If your problem is that query results only contain information that is explicit, this could be the problem. The method of enabling reasoning for your queries depends on how they’re being run:

• CLI: Ensure that `stardog query` is passed either the `-r` or `--reasoning` flag.
• Java: When creating a `Connection` object via `ConnectionConfiguration`, ensure that the `reasoning()` method is called with a `true` value
• HTTP: Ensure that the `reasoning` query parameter is present in your URL, or form body, with the value `true`
• Web Console: Ensure that the Reasoning toggle to the upper-right of the query textbox is set to `ON`.

If this works, then congratulations! If not, read on.

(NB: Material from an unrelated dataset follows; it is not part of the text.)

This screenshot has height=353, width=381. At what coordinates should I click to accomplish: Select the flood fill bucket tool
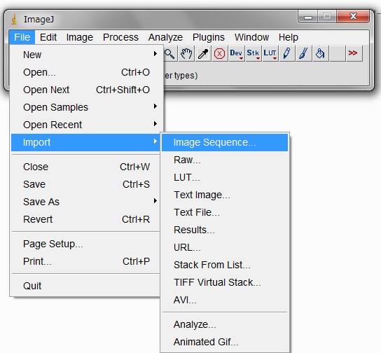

“I’m not seeing the right results!”

Okay, so reasoning is enabled, but what if you’re still not seeing the results that you know you should be seeing? It could be related to reasoning level or to the schema location.

Reasoning Level

You may not see expected results because the wrong reasoning level is being used. A profile or “reasoning level” is a bundle or family of data modeling features (called, for historical reasons, “axioms”) that are often used together. Some levels are more expressive (and thus more expensive) than others, so you want to choose the cheapest one that works. Stardog supports the following reasoning levels: RDFS, QL, RL, EL, DL, SL, and NONE. If you are missing results that you know should be there, check the `stardog.log` file.

Often when we receive issues like this, the log file will contain lines that look like this: `Not a valid SL axiom: Range(...)`.

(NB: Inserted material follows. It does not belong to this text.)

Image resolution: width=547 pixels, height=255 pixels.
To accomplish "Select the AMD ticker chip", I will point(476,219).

Typically this means that the reasoning level is set to SL (the default), but the user has included OWL DL axioms, which are not covered by SL. When `stardog.log` shows lines like this, the implication is that the axiom(s) in question will be ignored completely, which is often the reason for the “missing” results, as they depended on the axiom.

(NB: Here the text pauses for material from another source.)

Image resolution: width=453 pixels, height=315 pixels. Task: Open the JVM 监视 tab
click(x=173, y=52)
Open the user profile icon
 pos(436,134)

By default Stardog uses the SL level because it’s the most expressive level that can be computed efficiently over large graphs. You can use the `reasoning schema` CLI command to see which axioms are included during reasoning.

The easiest solution may be to enable the database configuration option `reasoning.approximate` which will, when possible, split troublesome axiom(s) into two and use the axiom that fits into SL level. You can also try using Stardog Rules. Then you can look at rule gotchas to see if there are any issues with how you’re using rules. If you have a very small amount of data, you may try using the DL reasoning level.

Schema Location

Another cause we’ve seen for not seeing the expected results is connected to where the Stardog schema is in the graph. The schema here is just the set of axioms you want to use in reasoning. But, as mentioned above, those can be distributed (physically) so Stardog will work hard to find them.

Practically this means that Stardog needs to know which named graph(s) contain the schema. So you may need to check the value of `reasoning.named.graphs` property in `stardog.properties` to the correct value.

Our documentation has a detailed discussion of other reasons you might not be seeing the results you want. It’s a good read.

“My schema NEEDS axiom X and axiom Y!”

Maybe? But maybe not. Stardog Rules are very powerful and are only getting easier to write. Think of Stardog Rules as Datalog in the graph because Stardog Rules are (basically) Datalog in the graph. Like Datalog, it was never just for Datomic bro!

We’re always on the lookout for ways to improve them and their syntax, so if you find some axioms that can’t be expressed through rules, let us know!

Conclusion

Reasoning is part of what lets Stardog transform standalone data into a true Enterprise Knowledge Graph.

But with great power comes lots of questions from eager users. I hope this post helps you jump over some of the most common hurdles that users come across when using it. Either way, I look forward to hearing from you about it!